Yarbrough cites testimony from then-FBI director James Comey that Farook and Malik were “speaking about jihad and martyrdom before they became engaged.” Marquez procured semi-automatic rifles for the pair and Farook’s mother, Rafia, shredded “attack plans” the terrorists had drawn up. Despite the careful planning and dedication to jihadism, Yarbrough concludes: ‘Childhood trauma. Online radicalization. Problems at work. None of these, alone or together, fully explains why Farook and his wife committed mass murder.” Like Kamala Harris, Yarbrough missed other possibilities.
Syed Farook and Tashfeen Malik shot dead Robert Adams, Isaac Amianos, Bennetta Betbadal, Harry Bowman, Sierra Clayborn, Juan Espinoza, Aurora Godoy, Shannon Johnson, Larry Daniel Kaufman, Damien Meins, Tin Nguyen, Nicholas Thalasinos, Yvette Velasco, and Michael Wetzel. The murder victims included blacks, Hispanics, and Asians, which opens the possibility of racism or hate crime. Victim Nicholas Thalasinos was a Jew, but Yarbrough does not raise anti-Semitism as a possible motive. Racism and Jew-hate surely played into the mass murder, but the primary motive should be obvious to all but the willfully blind.

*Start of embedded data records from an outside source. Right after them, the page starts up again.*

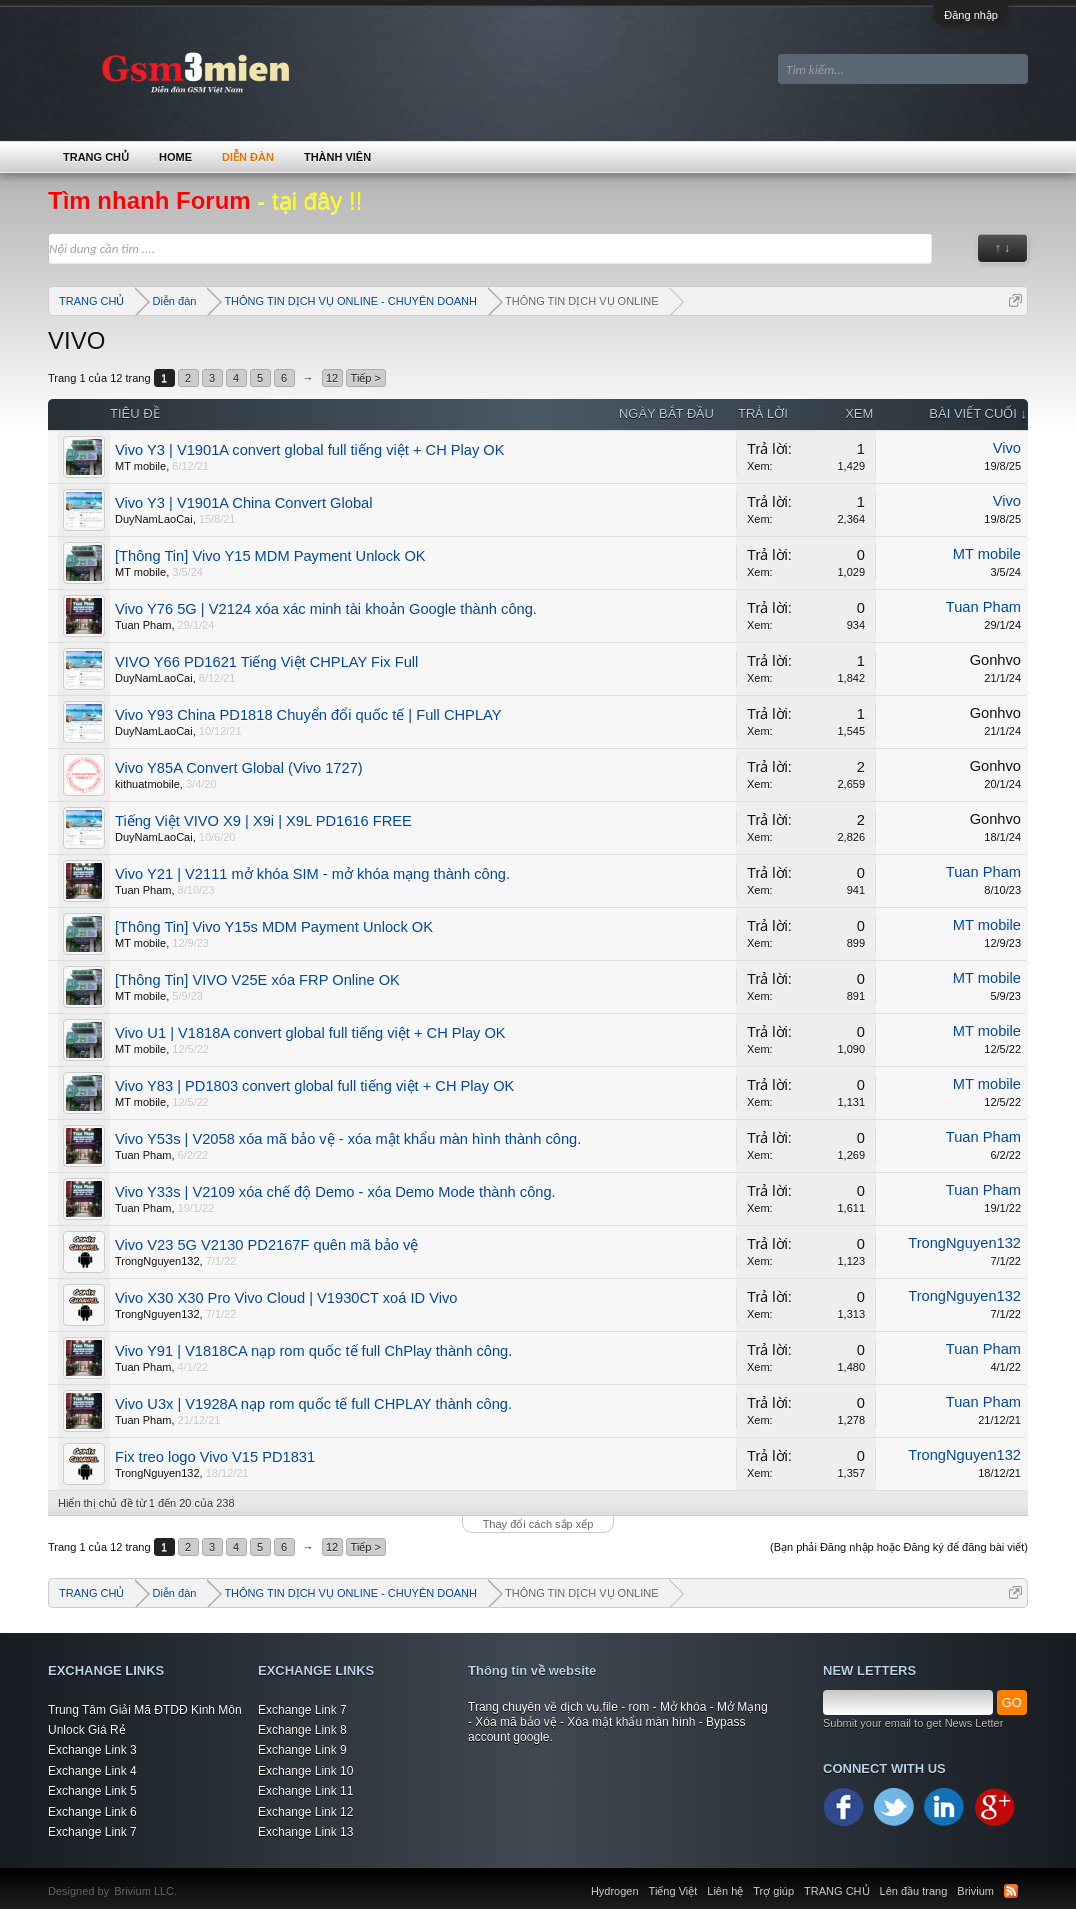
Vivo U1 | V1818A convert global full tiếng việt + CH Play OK (310, 1033)
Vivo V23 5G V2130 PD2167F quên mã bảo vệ (266, 1245)
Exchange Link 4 (92, 1771)
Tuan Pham (143, 625)
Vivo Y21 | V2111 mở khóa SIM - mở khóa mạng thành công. (312, 874)
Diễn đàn (248, 157)
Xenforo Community (187, 1879)
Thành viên (337, 157)
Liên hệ (725, 1891)
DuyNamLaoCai (154, 519)
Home (175, 157)
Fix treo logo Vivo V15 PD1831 (215, 1457)
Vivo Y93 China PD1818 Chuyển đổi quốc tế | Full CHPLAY (308, 715)
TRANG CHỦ (96, 157)
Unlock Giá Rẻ (87, 1730)
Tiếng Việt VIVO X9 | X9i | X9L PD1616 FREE (263, 821)
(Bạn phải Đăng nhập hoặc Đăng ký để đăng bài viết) (899, 1547)
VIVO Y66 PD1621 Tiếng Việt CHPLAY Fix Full (266, 662)
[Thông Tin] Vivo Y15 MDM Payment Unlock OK (270, 556)
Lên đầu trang (914, 1891)
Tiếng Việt (673, 1891)
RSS (1011, 1891)
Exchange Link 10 (305, 1771)
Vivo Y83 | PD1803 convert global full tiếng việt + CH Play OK (314, 1086)
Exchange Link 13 (305, 1832)
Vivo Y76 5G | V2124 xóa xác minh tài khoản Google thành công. (326, 609)
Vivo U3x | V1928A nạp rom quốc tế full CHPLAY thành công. (313, 1404)
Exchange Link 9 (302, 1750)
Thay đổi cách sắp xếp (538, 1524)
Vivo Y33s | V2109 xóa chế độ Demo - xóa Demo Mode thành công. (335, 1192)
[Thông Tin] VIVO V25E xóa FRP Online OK (257, 980)
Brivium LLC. (145, 1891)
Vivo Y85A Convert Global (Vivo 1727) (239, 768)
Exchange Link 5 (92, 1791)
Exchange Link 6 (92, 1812)
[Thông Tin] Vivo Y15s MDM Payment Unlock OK (274, 927)
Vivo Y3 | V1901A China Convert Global (243, 503)
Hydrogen (615, 1891)
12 (332, 378)
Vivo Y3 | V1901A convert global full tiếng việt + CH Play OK (310, 450)
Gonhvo (995, 660)
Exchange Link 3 (92, 1750)
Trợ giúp (773, 1891)
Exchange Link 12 (305, 1812)
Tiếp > (366, 378)
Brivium (975, 1891)
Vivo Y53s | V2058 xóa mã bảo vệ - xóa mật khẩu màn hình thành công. (348, 1139)
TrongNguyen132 (157, 1261)
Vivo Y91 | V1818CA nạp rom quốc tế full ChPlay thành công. (313, 1351)
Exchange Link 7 (92, 1832)
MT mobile (140, 466)
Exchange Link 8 (302, 1730)
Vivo (1007, 448)
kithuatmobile (147, 784)
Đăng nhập (971, 15)
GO (1012, 1702)
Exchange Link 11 (305, 1791)
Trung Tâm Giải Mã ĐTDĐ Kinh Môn (145, 1710)
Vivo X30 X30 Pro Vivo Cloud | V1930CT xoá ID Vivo (286, 1298)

Syed Farook and Tashfeen Malik were Islamic jihadists aiming to kill as many non-Muslims as possible. Less than a year later, on June 12, 2016, jihadist Omar Mateen gunned down 49 and wounded more than 50 in Orlando. Nine years after Orlando, 12 years after the Tsarnaev brothers bombed the Boston Marathon, and 16 years after Fort Hood, Beau Yarbrough parrots the jihad denial on display after all those attacks. When it comes to San Bernardino he’s not alone.
In 2016, one year after the attack, ABC News reported, “authorities believe the terrorist attack on Dec. 2, 2015, in San Bernardino may have been triggered by a mandatory employee training session and lunch replete with holiday decorations, including a Christmas tree, that shooter Syed Farook was forced to attend.” So partly to blame were the employees, soon to be slain by the terrorists.
Remember the San Bernardino 14, the murder victims Kamala Harris and the composite character want you to forget In 2025 moving forward, the struggle against jihad denial is the struggle of memory against forgetting.